Set down each line of the material that follows exactly, and leave its pictures out.
*** Records supplied ***
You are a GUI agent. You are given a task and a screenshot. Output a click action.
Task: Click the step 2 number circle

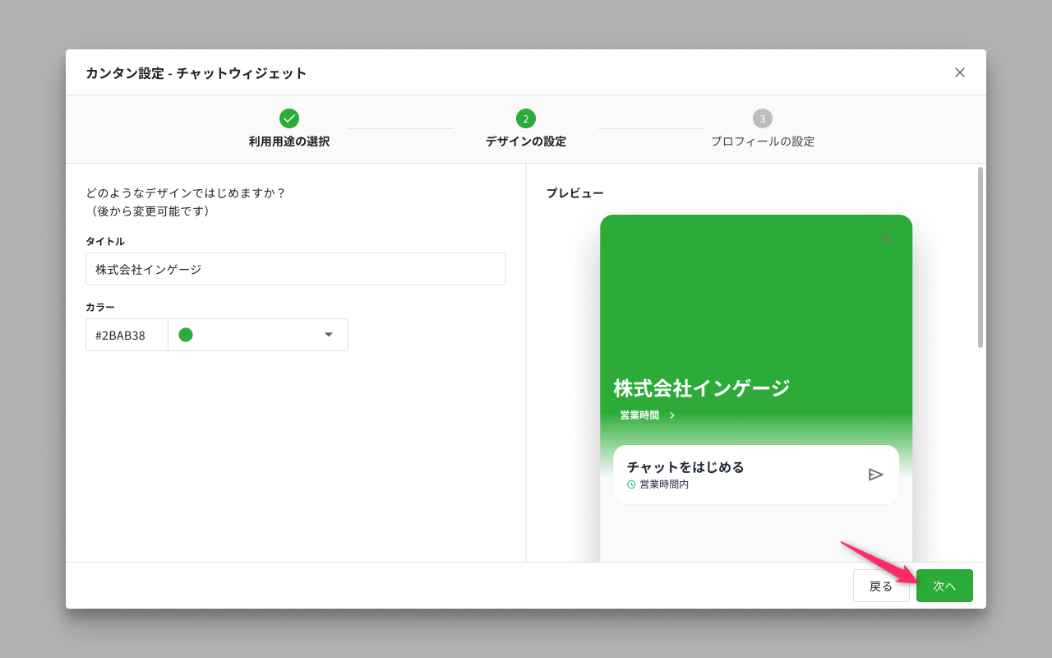click(x=526, y=118)
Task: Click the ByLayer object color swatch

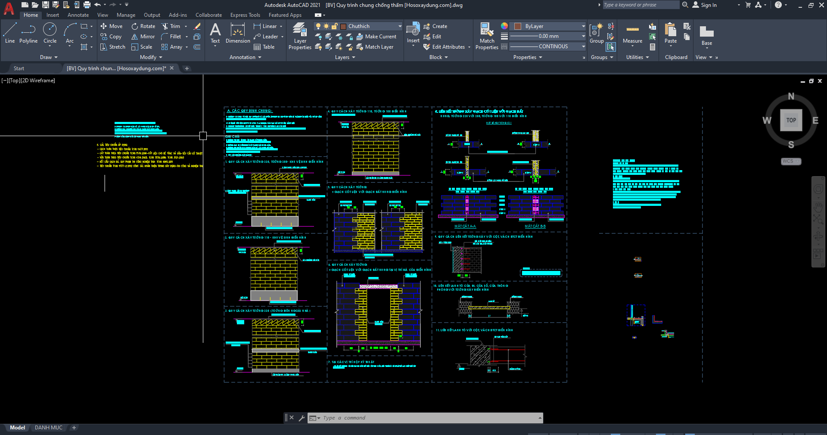Action: click(518, 26)
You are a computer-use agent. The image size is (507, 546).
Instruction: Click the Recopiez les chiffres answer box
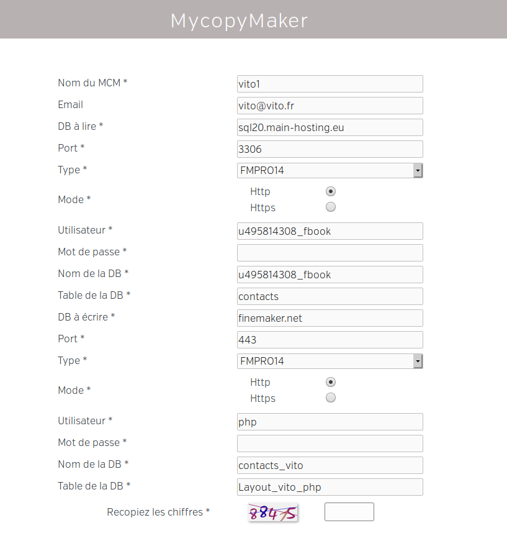click(349, 512)
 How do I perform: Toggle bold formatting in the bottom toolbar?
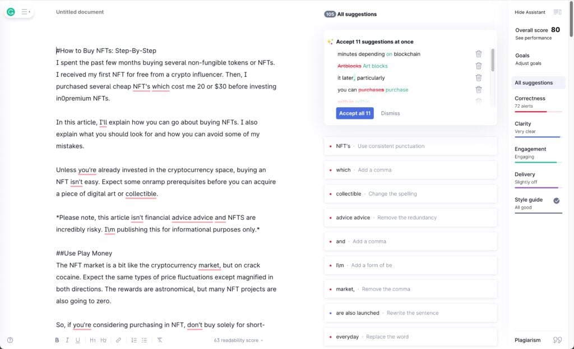(x=57, y=340)
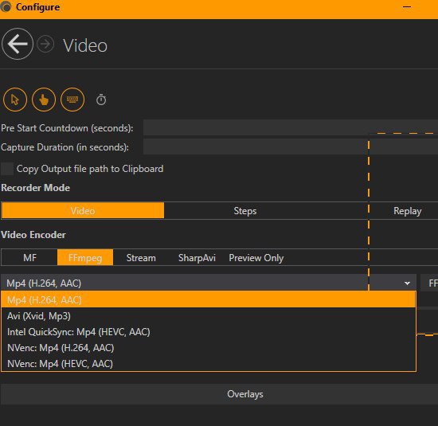Minimize the Configure window

[x=407, y=7]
*** End of Records supplied ***
> [Reply]
You are a GUI agent. You are given a task and a screenshot. Output a click action.
Task: Click the step 2 number circle

click(x=526, y=118)
Task: Click the ByLayer object color swatch

Action: click(518, 26)
You are a computer-use agent. The image size is (507, 546).
Instruction: Click the Recopiez les chiffres answer box
click(349, 512)
 How do I perform: Toggle bold formatting in the bottom toolbar?
(x=57, y=340)
Minimize the Configure window

[x=407, y=7]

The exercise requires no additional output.